[begin Document passage]
The below is relevant and accurate as of August 2024.
UK Online Safety Act
The UK Online Safety Act was passed into law in October 2023. The Act places a duty of care on user-to-user and search services, with users in the UK, to protect their users from harm on their service. The online safety rules focus on ensuring that regulated services have systems and processes in place to keep people safe online.
While the precise duties vary from service to service, most regulated services will need to:
- assess the risk of harm from illegal content;
- assess the particular risk of harm to children from harmful content (if children are likely to use the service);
- take effective steps to manage and mitigate the risks identified in these assessments – Ofcom will publish guidance that services can follow to do this;
- provide clear terms of service, explaining plans to protect users;
- make it easy for users to report illegal content, and content harmful to children;
- make it easy for users to complain, including when they think their post has been unfairly removed or account blocked; and
- consider the importance of protecting freedom of expression and the right to privacy when implementing safety measures.
A few of the largest and riskiest regulated services will have other duties to meet, so that:
- people have more choice and control over what they see online; and
- companies are more transparent and can be held to account for their activities.
Ofcom
Ofcom is the UK’s independent communications regulator, with over 20 years of experience regulating communications sectors including telecoms, media and broadcast, spectrum and post.
Since the passage of the UK Online Safety Act, Ofcom has taken on a new role as the regulator for online safety in the UK. Their job is to make sure online services, like sites and apps, meet their duties to protect their users. As the regulator, Ofcom’s role in implementing the new online safety rules includes providing guidance to regulated services and supervising them to ensure they know how to meet their duties and users are protected.
[end Document passage]
[begin Source data]
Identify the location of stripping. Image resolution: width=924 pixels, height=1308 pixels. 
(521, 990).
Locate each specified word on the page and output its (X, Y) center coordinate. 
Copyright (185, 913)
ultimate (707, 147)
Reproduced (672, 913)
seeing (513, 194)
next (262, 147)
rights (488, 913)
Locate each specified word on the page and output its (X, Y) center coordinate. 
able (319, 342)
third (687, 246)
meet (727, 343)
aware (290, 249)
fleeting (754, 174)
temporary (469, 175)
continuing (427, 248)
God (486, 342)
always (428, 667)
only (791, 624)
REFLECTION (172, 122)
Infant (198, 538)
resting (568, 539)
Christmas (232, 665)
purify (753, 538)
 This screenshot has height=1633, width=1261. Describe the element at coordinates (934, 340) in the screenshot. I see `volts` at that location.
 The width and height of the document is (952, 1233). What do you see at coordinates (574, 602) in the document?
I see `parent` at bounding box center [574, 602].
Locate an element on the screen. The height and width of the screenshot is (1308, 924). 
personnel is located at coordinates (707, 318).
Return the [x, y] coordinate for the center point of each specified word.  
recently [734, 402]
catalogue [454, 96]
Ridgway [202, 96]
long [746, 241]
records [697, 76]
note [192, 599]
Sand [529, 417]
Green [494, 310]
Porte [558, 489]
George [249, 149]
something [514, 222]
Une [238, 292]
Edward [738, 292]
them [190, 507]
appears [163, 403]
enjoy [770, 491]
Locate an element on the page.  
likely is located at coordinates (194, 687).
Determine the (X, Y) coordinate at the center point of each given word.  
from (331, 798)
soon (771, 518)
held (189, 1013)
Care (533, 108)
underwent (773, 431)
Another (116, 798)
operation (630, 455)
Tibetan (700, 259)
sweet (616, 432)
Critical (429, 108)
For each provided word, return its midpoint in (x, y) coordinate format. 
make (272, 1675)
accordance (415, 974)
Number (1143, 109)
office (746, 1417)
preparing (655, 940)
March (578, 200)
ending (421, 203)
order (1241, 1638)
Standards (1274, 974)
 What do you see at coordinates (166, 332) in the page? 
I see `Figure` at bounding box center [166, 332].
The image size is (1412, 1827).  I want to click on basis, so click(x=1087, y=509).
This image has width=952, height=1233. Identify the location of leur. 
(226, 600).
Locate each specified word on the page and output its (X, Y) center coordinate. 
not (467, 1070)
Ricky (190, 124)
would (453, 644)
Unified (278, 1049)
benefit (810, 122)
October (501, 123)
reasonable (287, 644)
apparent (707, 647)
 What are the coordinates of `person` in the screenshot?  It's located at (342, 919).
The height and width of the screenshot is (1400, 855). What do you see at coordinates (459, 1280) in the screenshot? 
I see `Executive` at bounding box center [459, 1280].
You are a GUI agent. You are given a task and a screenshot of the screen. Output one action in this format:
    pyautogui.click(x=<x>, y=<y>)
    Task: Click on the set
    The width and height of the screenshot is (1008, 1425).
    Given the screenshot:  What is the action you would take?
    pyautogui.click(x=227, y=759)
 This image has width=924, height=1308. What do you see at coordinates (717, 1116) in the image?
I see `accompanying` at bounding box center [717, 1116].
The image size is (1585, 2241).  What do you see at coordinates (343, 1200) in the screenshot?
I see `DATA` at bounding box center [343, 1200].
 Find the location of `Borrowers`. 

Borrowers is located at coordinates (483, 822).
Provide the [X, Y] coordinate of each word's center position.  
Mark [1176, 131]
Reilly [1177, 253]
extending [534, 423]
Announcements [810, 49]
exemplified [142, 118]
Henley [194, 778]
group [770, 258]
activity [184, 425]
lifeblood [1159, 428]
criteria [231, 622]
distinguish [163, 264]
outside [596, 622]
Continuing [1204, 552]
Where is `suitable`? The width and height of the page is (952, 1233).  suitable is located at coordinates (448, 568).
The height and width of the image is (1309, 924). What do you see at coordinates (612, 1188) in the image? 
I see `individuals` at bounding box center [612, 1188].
[end Source data]
## Problems:
a – Rewrite the rows from the line with "George [249, 149]" to the line with "Standards (1274, 974)", changing "midpoint" to "center point" and keeping everything else the same.
b – Continue the passage on the UK Online Safety Act from where it stops.

## Final results:
a –
George [249, 149]
something [514, 222]
Une [238, 292]
Edward [738, 292]
them [190, 507]
appears [163, 403]
enjoy [770, 491]
Locate an element on the page.  
likely is located at coordinates (194, 687).
Determine the (X, Y) coordinate at the center point of each given word.  
from (331, 798)
soon (771, 518)
held (189, 1013)
Care (533, 108)
underwent (773, 431)
Another (116, 798)
operation (630, 455)
Tibetan (700, 259)
sweet (616, 432)
Critical (429, 108)
For each provided word, return its center point in (x, y) coordinate format. 
make (272, 1675)
accordance (415, 974)
Number (1143, 109)
office (746, 1417)
preparing (655, 940)
March (578, 200)
ending (421, 203)
order (1241, 1638)
Standards (1274, 974)

b –
Tackling child sexual abuse under the online safety regime
The UK Online Safety Act sets out safety duties so that, among other things, online services must carry out risk assessments to understand the likelihood and impact of child sexual exploitation and abuse (CSEA) appearing on their service. They must also take steps to mitigate the risks identified in their risk assessment and to identify and remove illegal content where it appears. The higher the risk on a service, the more measures and safeguards they will need to take to keep their users safe from harm, and prevent their services being used as a platform to groom and exploit children.
Unlike in some other jurisdictions, as the regulator, Ofcom does not receive individual complaints related to any content, including CSEA content. The UK Online Safety Act is not a content moderation regime and so Ofcom will not be reviewing individual complaints and will not be directing services to remove content. However, a number of reporting channels exist already in the UK to support UK users to report content.
In Ofcom’s draft regulatory guidance published in October 2023, the regulator suggested safety measures that services can adopt, which would make a meaningful difference in protecting children from CSEA. These safety measures include:
- Hash-matching technology, which automatically detects known CSAM images shared by users in their public content.
- URL detection technology, which scans public posts to remove illegal URLs that lead to material depicting the abuse of children.
- Prevention of CSAM URLs from appearing in results by search engines and applying warning messages on search services when users search for content that explicitly relates to CSAM.
- Measures to tackle the online grooming of children, including safer default settings that make it harder for strangers to find and interact with children online.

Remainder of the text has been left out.